ROME, Sept. 9 (Xinhua) -- Longer, more humid, and warmer summers, combined with mild winters are helping facilitate the spread of tropical and semitropical diseases, including the West Nile Virus, which has so far this year infected five times as many people as in 2017.

As of the end of August, around 130 cases of the mosquito-borne disease had been recorded in Italy, more than in any other European country. Serbia, Greece, Hungary, and Romania have also experienced higher-than-normal number of cases, according to the United Nations World Health Organization (WHO).

Italy has also seen a rise in the frequency of other diseases this year, including measles and related diseases such as encephalitis and pneumonia. But scientists say those diseases are spreading mostly because of controversial new government policies making some vaccinations for young people in schools voluntary.

However, in the case of the West Nile Virus, the culprit is the spread of mosquitos from the "Culex" genus.

The spread has evidently been on the rise in Italy: the country's first recent case of West Nile Virus came a decade ago, and there have been at least a few cases of the disease in the country every year since then until a big rise last year and then a dramatic increase in 2018 compared to 2017.

"There are various hypotheses that could help explain the reasons for the increase," Massimo Galli, president of SMIT, the Italian Society for Infectious Diseases, told Xinhua. "The summers are longer and warmer now, the winters more mild, and there is more variation between rainy days followed by dry periods."
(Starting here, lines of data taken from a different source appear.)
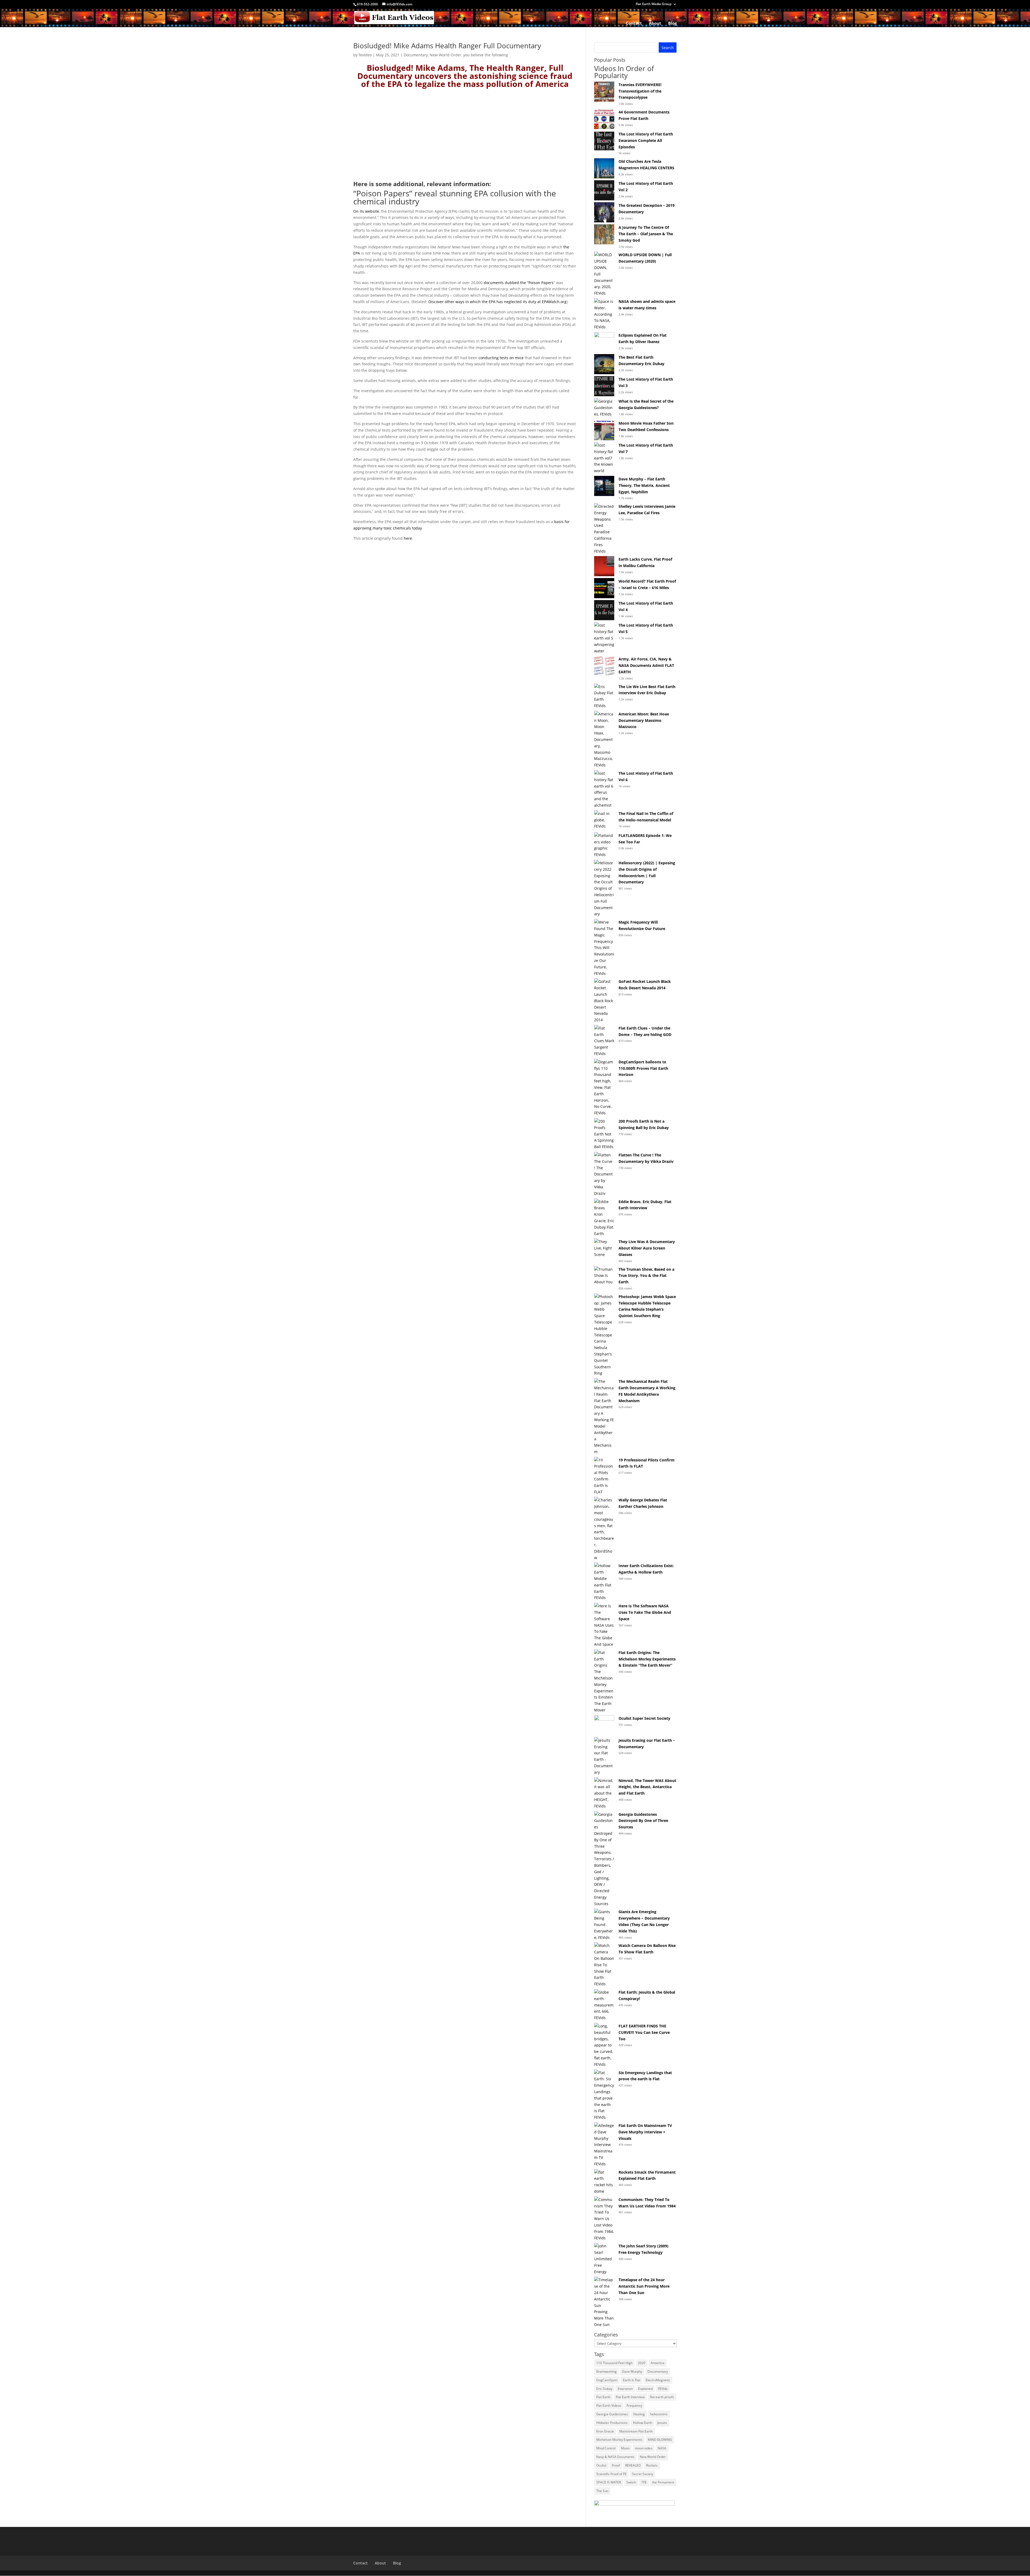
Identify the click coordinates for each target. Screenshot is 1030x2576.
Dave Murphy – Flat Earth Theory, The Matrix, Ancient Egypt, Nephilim (644, 485)
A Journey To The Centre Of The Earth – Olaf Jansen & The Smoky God (646, 234)
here (408, 538)
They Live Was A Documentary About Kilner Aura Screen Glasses (647, 1248)
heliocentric (659, 2414)
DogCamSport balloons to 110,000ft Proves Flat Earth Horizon (643, 1068)
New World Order (445, 54)
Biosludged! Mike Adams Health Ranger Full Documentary (447, 45)
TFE (644, 2482)
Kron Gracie (605, 2431)
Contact (634, 23)
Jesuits (662, 2422)
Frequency (634, 2405)
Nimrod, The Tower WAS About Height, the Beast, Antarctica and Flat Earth (647, 1787)
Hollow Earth (642, 2422)
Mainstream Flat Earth (636, 2431)
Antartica (657, 2363)
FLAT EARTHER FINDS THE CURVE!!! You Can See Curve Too (644, 2032)
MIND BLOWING (660, 2439)
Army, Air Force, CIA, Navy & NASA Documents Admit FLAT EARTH (646, 665)
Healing (639, 2414)
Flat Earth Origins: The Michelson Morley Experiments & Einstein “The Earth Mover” (647, 1659)
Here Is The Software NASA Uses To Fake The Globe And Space (645, 1612)
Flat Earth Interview (630, 2397)
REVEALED (633, 2465)
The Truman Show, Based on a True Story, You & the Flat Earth (646, 1276)
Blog (672, 23)
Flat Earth (603, 2397)
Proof (616, 2465)
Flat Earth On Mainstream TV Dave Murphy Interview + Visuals (645, 2132)
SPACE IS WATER (608, 2482)
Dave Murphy (632, 2371)
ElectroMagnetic (658, 2380)
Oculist (601, 2465)
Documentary (416, 54)
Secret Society (642, 2474)
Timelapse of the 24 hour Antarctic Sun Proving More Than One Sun (644, 2286)
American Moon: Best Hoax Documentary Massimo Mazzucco (644, 720)
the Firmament (663, 2482)
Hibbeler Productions (612, 2422)
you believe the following (485, 54)
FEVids (663, 2388)
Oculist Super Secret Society (644, 1718)
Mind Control (606, 2448)
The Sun (602, 2491)
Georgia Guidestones (612, 2414)
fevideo (365, 54)
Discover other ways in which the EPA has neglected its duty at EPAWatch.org (497, 301)
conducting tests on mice (501, 357)
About (655, 23)
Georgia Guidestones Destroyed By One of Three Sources (643, 1821)
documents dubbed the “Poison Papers (519, 282)
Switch (631, 2482)
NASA (662, 2448)
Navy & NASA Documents (615, 2456)
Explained (645, 2388)
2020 (641, 2363)
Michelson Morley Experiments (619, 2439)
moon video (643, 2448)
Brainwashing (606, 2371)
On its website (366, 211)
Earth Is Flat (631, 2380)
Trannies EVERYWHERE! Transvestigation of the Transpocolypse (640, 91)
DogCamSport (606, 2380)
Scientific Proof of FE (611, 2474)
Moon (625, 2448)
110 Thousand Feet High (614, 2363)
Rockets (652, 2465)
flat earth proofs (662, 2397)
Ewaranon (625, 2388)
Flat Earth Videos (608, 2405)
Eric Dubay (604, 2388)
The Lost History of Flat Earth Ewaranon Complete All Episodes (646, 140)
Giovanni Rezza, director of the Department for Infectious Diseases at Italy's Higher Institute for Health, a research institute, said that while it was impossible to determine that a specific weather phenomenon is tied to climate change he "could not rule out" that the increasing reach of the disease-carrying mosquitos was tied to climate change.

Unlike measles, the West Nile Virus cannot be passed from one person to another -- only from contact with mosquitos. The disease is usually not fatal: only around 20 percent of those infected show symptoms, which include a persistent fever. The disease is more serious in around 1 in 150 cases, where it can evolve into a potentially fatal illness, according to the United States-based Center for Disease Control.

But so far this year, at least 12 people in Italy have died from the disease, compared to just one death a year ago.

According to Rezza, the weather of one year affects the number of mosquitos the next year. For example, this year's outbreak of West Nile Virus is due in part to the hot summer in 2017, which allowed the mosquitos to spread, and the mild winter, which failed to kill off the majority of the mosquito eggs, producing more mosquitos the following year. Barring an unexpectedly severe winter, this year's long, warm summer could result in more disease-carrying mosquitos in 2019.

"The disease can be spread until October, but we probably reached the peak in August," Rezza said in an interview. "It's impossible to know the future, but outbreaks like the one this year could become more common."